Dice que veamos por ejemplo la curiosa historia de los derechos políticos de la mujer bajo la Revolución francesa.
Dice que a la mujer podía negársele la vida política, pero eso parece una bagatela cuando se consideraba la generosidad con que se le permitía la muerte por política.
Dice que las mujeres eran suprimidas cuando, digamos por boca de Olympe de Gouges, reclamaban “el derecho a intervenir en la elección de representantes para la formación de las leyes”.
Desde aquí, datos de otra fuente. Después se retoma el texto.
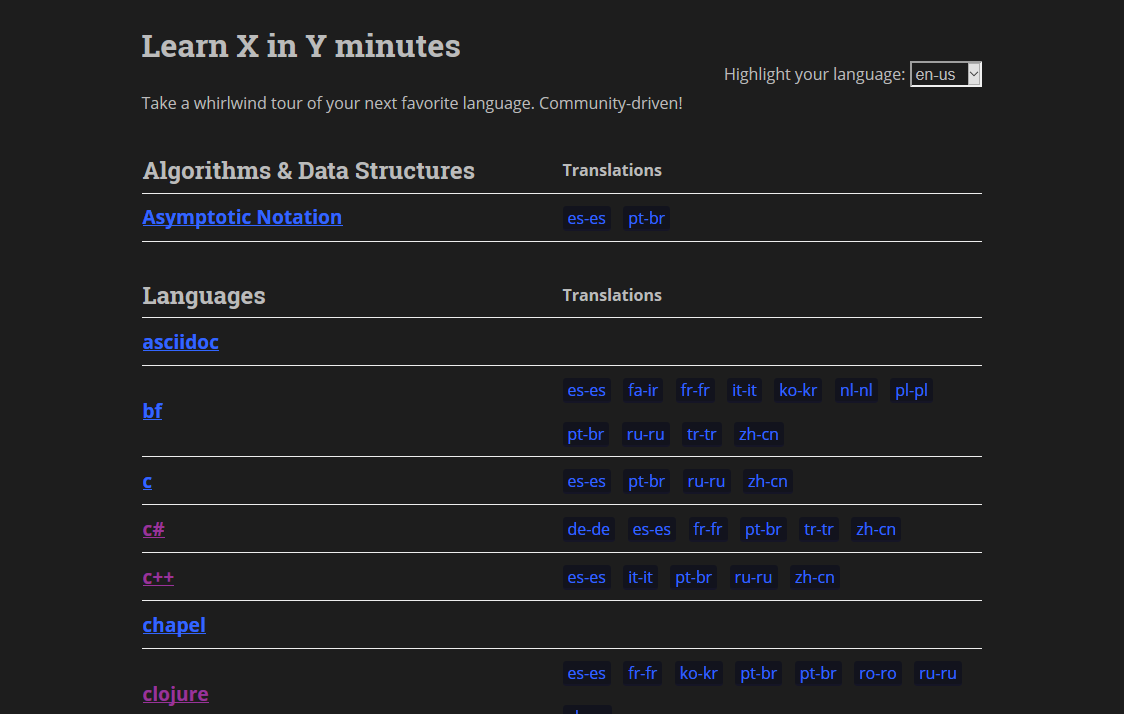The image size is (1124, 714).
Task: Select the zh-cn translation for c
Action: click(767, 481)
Dice que la mujer debía hilar y cocinar para su ciudadano en la oscuridad de sus horas de vida, pero en la hora de su muerte podía dársele una parte: la tribuna no pero el cadalso sí.
Dice que Olympe de Gouges fue guillotinada y que así la compensó Robespierre: pública y cabal recompensa.
Dice que según Robespierre, las mujeres no eran para la tribuna porque de seguro al ser vistas y oídas sufrirían un rubor de sangre.
Dice que entonces la sangre de Olympe de Gouges se expuso públicamente, o precisa, de modo inolvidable: fuera del amparo de sus venas.
(Quien dice es Alice Christina Meynell (1847-1922) en Ensayistas ingleses. Clásicos Jackson, Buenos Aires, 1946; Conaculta, México, 1992.